■ YOUR INSTRUCTIONS ■
Each line from the one holding "Click the restaurant" through the end of the records should be returned exactly, while pictures are skipped.

··· DATA FOR ANALYSIS ···

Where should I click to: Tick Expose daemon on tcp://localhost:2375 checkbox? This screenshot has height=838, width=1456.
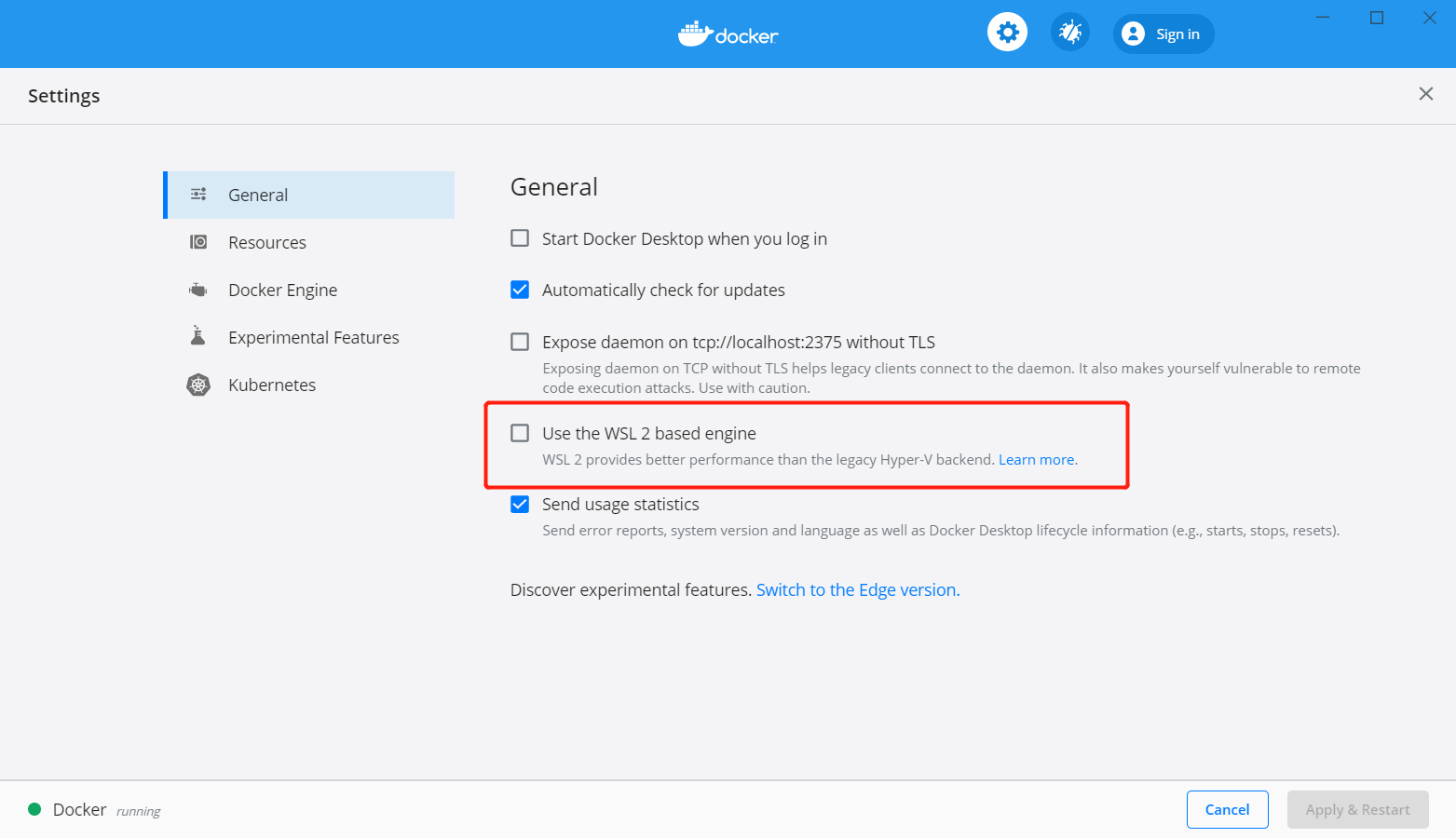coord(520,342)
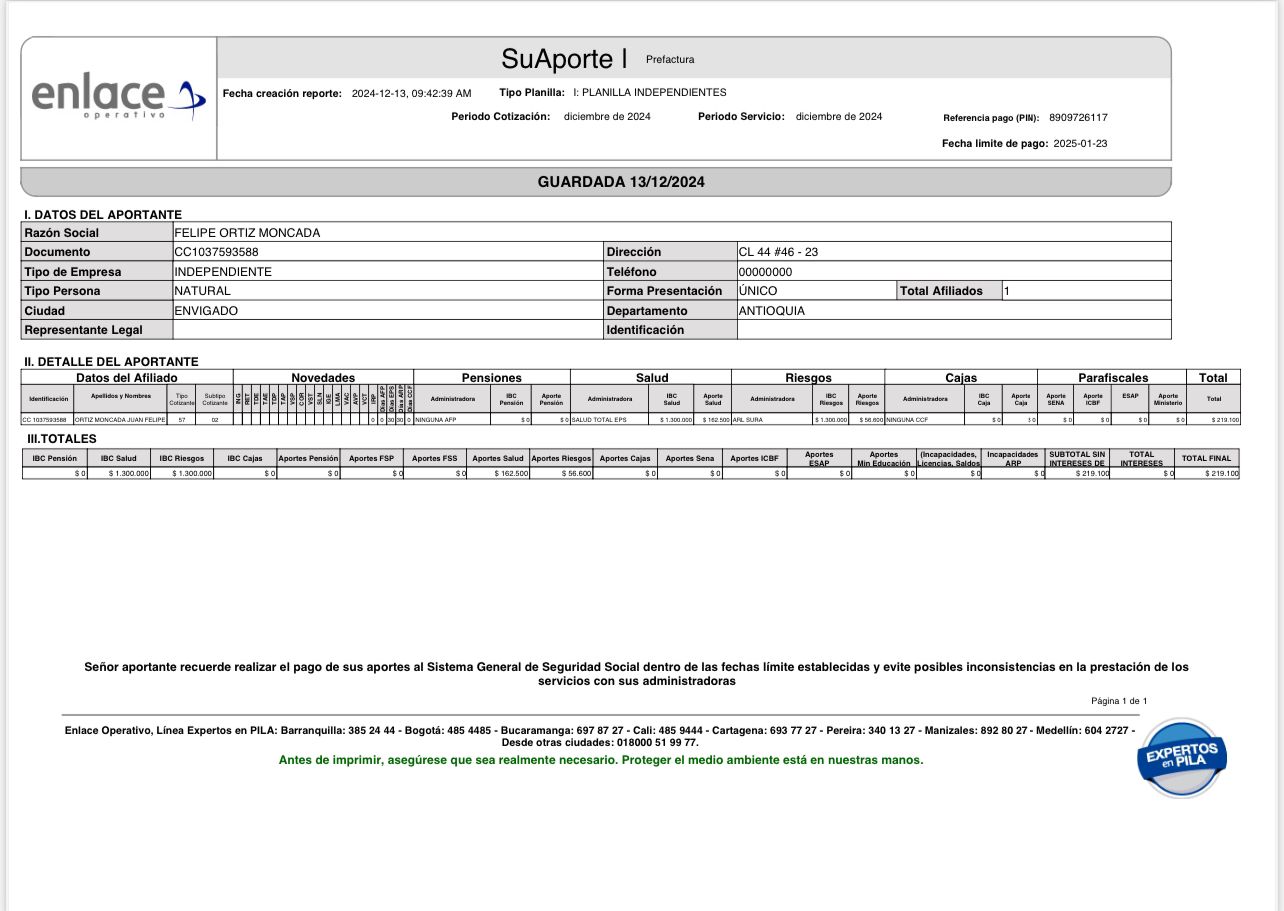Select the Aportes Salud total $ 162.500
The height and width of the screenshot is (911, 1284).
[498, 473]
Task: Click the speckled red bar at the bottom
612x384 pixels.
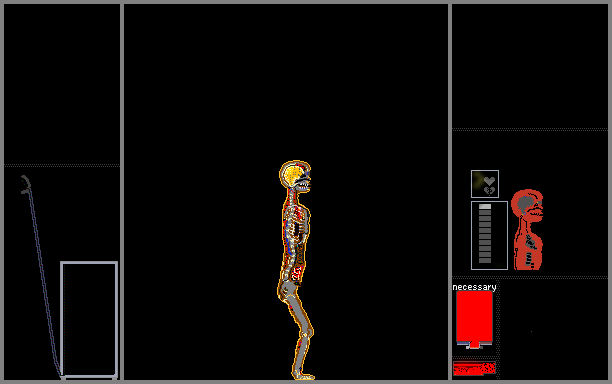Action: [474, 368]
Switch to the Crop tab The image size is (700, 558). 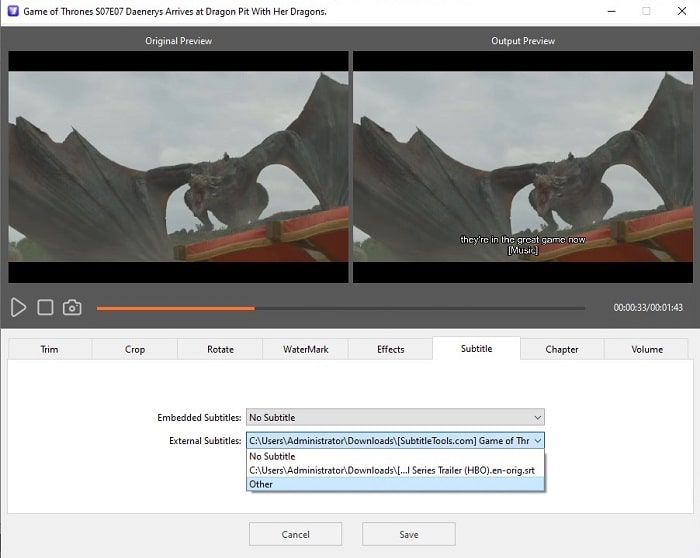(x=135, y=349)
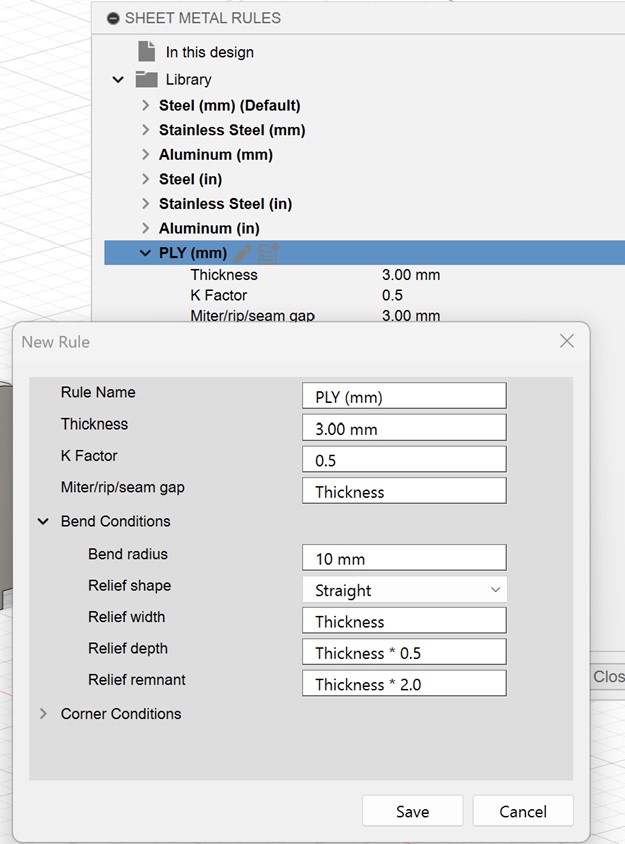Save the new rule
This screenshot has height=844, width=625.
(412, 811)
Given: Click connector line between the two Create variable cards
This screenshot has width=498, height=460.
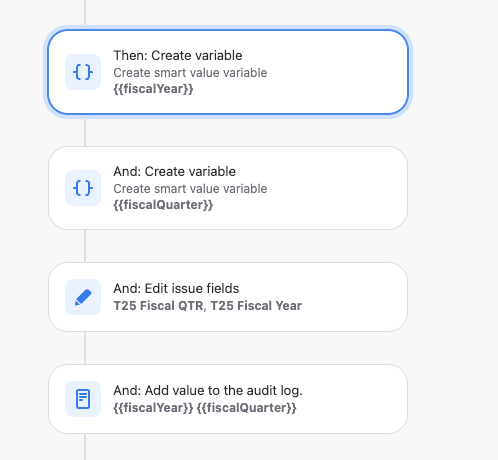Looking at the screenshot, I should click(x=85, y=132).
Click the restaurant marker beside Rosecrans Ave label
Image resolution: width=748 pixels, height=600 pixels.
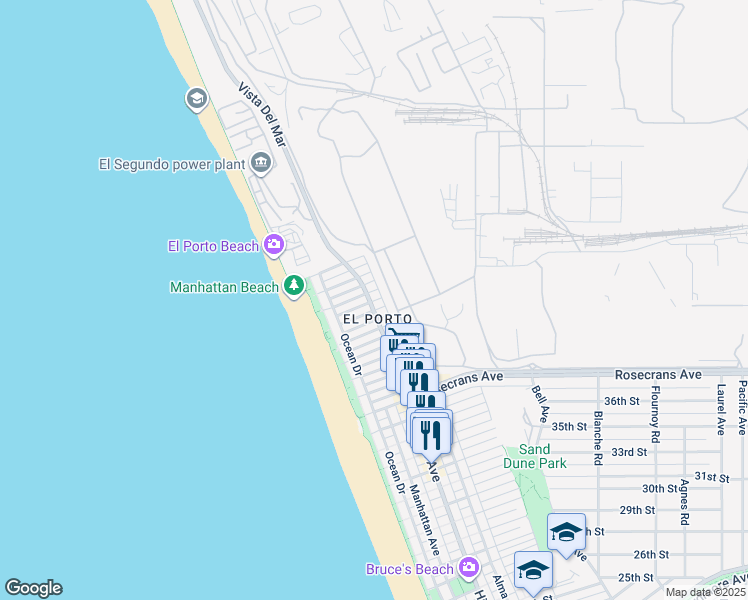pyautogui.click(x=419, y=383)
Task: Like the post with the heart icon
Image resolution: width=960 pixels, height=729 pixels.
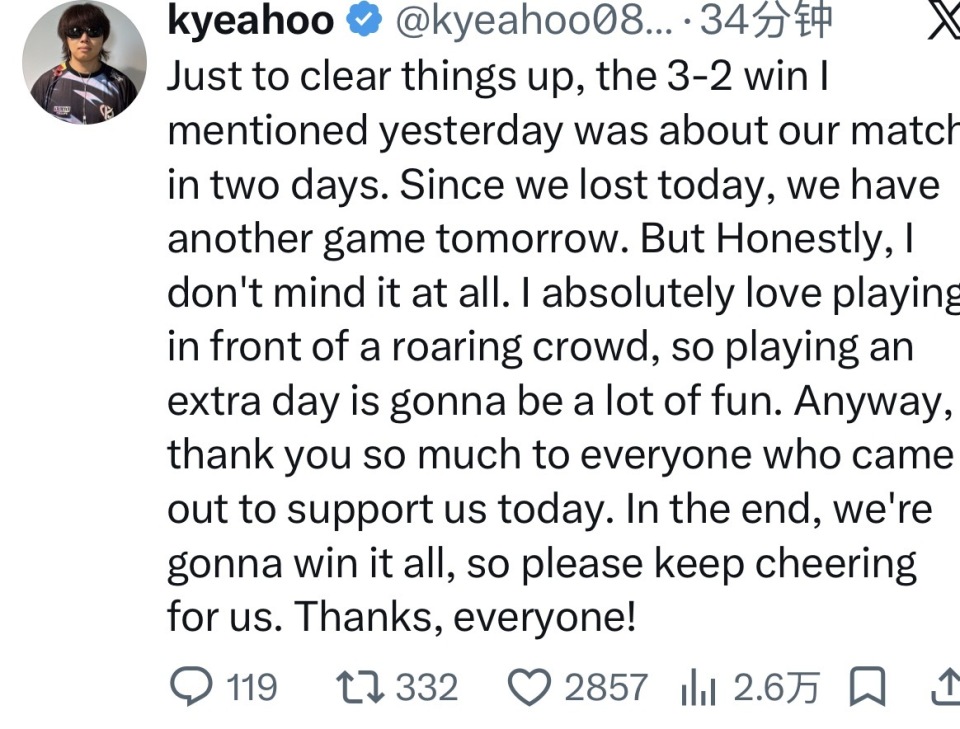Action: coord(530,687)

···

■ EXERCISE RESULT ■
Click the restaurant marker beside Rosecrans Ave label
Image resolution: width=748 pixels, height=600 pixels.
pyautogui.click(x=419, y=383)
Task: Like the post with the heart icon
Image resolution: width=960 pixels, height=729 pixels.
Action: coord(530,687)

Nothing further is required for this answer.